» Problems and tasks
**1)** List every numbered statutory section cited in the passage below about the juvenile justice petitions, counting a section only once even if it is mentioned more than once.
**2)** Reproduce the passage on the juvenile justice petitions word for word, beginning at the words "The petitioners contended" and ending after the words "2020 SC 405).".
**3)** Proceed with the passage about the juvenile justice petitions, picking up after its last sentence.

» Passage to read
The petitioners contended before the High Court that none of the alleged offences carried a statutory minimum sentence of seven years, and therefore the case could not fall within the definition of “heinous offence” under Section 2(33) of the Juvenile Justice (Care and Protection of Children) Act, 2015. They argued that the Appellate Court erred in applying Section 15 of the Act, which applies only to heinous offences, and sought remand of the case to the Juvenile Justice Board. Reliance was placed on Shilpa Mittal v. State of NCT of Delhi (AIR 2020 SC 405).

 

The complainant opposed the petitions and argued that the petitioners attempted to commit rape, and since Section 376 IPC carries a minimum sentence of seven years, the case amounted to a heinous offence. They relied on Barun Chandra Thakur v. Master Bholu (2023) and a 2025 judgment of the Allahabad High Court.

 

The Court observed that the core issue was “whether the alleged offence, for which the petitioners are facing the inquiry, can be treated as ‘heinous offence’, within the purview of Section 2(33) of the Act of 2015?” It recorded that “in none of the above offences, the minimum sentence has been prescribed as 7 years.”

» Data provided
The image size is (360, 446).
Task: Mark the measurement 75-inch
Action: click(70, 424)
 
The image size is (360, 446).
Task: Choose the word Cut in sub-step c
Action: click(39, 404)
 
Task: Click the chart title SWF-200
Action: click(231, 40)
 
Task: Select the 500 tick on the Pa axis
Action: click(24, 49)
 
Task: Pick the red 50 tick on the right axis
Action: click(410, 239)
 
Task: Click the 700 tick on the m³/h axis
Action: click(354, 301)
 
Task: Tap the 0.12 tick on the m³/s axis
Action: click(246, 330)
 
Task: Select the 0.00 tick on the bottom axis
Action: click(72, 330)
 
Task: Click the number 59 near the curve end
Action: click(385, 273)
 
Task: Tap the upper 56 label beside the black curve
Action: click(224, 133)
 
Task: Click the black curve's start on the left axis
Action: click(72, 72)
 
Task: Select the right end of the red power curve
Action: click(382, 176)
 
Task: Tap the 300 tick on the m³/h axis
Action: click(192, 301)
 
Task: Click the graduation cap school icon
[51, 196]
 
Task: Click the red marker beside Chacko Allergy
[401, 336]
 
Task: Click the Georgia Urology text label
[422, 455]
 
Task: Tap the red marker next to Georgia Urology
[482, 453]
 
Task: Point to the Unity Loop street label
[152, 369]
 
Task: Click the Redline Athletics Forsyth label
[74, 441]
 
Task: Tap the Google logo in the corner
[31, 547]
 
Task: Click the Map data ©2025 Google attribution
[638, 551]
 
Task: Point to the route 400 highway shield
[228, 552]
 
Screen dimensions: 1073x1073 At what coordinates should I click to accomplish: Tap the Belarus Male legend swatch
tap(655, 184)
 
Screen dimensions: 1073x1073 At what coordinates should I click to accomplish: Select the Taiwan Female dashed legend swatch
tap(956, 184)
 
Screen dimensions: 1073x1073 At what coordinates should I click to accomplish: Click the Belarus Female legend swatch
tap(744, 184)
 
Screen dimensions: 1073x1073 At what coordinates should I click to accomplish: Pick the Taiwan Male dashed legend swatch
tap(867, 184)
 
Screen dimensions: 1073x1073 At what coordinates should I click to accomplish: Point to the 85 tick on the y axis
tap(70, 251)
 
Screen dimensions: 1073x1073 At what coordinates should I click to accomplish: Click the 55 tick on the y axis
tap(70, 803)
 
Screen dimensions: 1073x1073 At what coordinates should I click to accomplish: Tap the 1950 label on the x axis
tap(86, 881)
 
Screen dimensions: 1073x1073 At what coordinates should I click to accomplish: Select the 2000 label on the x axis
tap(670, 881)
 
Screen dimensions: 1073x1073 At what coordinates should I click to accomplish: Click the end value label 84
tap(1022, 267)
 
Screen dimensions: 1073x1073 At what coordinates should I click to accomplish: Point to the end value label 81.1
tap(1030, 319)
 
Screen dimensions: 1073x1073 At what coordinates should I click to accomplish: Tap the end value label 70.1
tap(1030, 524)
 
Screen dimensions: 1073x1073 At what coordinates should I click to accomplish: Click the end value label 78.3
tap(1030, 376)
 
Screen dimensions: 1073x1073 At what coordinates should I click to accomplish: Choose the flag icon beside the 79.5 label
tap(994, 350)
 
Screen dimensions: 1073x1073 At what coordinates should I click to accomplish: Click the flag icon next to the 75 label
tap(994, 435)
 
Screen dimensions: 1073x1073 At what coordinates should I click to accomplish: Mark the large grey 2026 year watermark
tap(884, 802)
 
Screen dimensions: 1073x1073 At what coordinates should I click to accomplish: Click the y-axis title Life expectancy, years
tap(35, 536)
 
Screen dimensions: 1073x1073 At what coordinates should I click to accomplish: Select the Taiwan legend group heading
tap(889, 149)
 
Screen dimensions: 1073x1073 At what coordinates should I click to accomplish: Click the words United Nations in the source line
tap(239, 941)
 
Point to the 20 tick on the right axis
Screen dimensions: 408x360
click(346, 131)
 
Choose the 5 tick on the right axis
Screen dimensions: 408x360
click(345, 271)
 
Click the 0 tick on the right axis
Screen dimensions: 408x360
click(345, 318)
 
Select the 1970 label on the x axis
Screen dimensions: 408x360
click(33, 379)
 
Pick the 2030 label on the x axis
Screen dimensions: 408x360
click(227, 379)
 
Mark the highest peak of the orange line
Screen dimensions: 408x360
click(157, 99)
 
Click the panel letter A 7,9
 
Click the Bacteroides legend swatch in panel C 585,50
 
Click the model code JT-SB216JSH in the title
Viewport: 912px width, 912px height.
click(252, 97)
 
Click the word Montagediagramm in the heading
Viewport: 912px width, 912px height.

» Response list
**1)**
Section 2(33) of the Juvenile Justice (Care and Protection of Children) Act, 2015
Section 15 of the Act
Section 376 IPC

**2)**
The petitioners contended before the High Court that none of the alleged offences carried a statutory minimum sentence of seven years, and therefore the case could not fall within the definition of “heinous offence” under Section 2(33) of the Juvenile Justice (Care and Protection of Children) Act, 2015. They argued that the Appellate Court erred in applying Section 15 of the Act, which applies only to heinous offences, and sought remand of the case to the Juvenile Justice Board. Reliance was placed on Shilpa Mittal v. State of NCT of Delhi (AIR 2020 SC 405).

**3)**
 

The judgment stated that “the sentence can be awarded to an accused, which may extend to 7 years or more, but in the instant case, in none of the offences, the minimum sentence is 7 years.”

 

The Court referred extensively to Shilpa Mittal and recited the Supreme Court’s reasoning, including: “the word ‘minimum’ cannot be treated as surplusage” and “an offence which does not provide a minimum sentence of 7 years cannot be treated to be a heinous offence.”

 

It further noted the Supreme Court’s declaration that “the Act does not deal with the 4th category of offences… [which] shall be treated as ‘serious offences’ within the meaning of the Act and dealt with accordingly till the Parliament takes the call on the matter.”

 

The Court stated that “there is no charge against the petitioners for the offence under Section 376 IPC, where the minimum sentence is 07 years.” It recorded that “the only charge against the petitioners is ‘attempt to commit rape’… and half of the minimum sentence of 07 years… is prescribed for attempt to commit rape.”

 

It further observed that the two judgments cited by the State and complainant “are not applicable in the instant case and the same are not related to the issue involved.”

 

The Court summarised its reasoning by stating: “none of the alleged offences fall within the purview of ‘heinous offence’, as defined under Section 2(33) of the Act of 2015 because of the absence of minimum sentence of seven years or more.”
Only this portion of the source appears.